Entries on where items appear
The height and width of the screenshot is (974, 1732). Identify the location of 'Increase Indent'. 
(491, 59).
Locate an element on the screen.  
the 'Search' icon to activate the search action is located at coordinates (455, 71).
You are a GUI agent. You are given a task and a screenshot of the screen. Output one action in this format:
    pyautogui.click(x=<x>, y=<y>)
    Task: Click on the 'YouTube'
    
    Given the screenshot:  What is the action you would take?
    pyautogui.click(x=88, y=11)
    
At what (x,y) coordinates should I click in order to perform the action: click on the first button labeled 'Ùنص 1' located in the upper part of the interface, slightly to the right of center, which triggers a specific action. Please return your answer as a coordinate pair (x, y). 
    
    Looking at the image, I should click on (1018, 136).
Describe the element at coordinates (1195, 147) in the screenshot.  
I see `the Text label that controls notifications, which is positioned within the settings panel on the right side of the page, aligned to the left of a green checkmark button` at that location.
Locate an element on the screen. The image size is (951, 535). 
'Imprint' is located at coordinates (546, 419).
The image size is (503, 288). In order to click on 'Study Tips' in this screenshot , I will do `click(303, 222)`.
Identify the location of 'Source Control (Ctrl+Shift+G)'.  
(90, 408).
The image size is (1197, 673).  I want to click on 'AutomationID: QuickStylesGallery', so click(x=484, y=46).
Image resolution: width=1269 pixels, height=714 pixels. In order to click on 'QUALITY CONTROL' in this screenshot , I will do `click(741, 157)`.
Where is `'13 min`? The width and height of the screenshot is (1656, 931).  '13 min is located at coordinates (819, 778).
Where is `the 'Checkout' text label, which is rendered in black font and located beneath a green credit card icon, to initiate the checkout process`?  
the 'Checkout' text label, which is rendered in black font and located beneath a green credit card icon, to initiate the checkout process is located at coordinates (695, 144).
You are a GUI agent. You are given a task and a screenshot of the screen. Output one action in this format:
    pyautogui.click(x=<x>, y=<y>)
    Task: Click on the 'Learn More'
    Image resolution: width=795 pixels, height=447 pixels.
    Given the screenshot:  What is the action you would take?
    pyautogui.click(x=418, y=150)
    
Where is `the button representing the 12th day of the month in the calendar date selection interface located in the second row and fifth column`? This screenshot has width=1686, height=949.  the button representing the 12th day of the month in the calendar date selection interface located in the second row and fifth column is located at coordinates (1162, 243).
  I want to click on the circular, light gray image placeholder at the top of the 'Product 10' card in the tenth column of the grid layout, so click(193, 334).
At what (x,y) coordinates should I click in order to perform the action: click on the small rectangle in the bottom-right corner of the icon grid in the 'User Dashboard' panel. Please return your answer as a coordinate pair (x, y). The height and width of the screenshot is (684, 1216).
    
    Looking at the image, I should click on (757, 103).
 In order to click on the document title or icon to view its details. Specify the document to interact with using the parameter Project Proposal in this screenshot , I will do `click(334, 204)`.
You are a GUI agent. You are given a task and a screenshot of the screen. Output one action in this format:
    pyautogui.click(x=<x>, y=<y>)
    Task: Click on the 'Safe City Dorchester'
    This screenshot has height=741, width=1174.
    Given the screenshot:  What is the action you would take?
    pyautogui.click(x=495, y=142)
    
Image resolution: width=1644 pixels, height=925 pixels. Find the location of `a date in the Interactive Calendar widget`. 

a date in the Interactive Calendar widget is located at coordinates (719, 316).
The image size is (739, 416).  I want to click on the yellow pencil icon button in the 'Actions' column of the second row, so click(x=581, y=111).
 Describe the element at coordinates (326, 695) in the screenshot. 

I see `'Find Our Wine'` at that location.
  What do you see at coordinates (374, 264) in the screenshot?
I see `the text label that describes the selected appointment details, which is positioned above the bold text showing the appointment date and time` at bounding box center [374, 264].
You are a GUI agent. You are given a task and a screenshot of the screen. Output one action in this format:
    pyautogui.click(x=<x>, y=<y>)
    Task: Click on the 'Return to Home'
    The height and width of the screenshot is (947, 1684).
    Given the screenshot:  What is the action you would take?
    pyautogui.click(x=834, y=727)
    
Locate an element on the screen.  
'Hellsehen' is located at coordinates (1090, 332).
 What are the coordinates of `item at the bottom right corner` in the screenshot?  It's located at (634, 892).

# Challenge
Copy the lines of the data above without alteration, beginning at the line that contains "on the first" and stopping after the line that contains "Looking at the image, I should click on (1018, 136).".

# Finished exercise
At what (x,y) coordinates should I click in order to perform the action: click on the first button labeled 'Ùنص 1' located in the upper part of the interface, slightly to the right of center, which triggers a specific action. Please return your answer as a coordinate pair (x, y). 
    
    Looking at the image, I should click on (1018, 136).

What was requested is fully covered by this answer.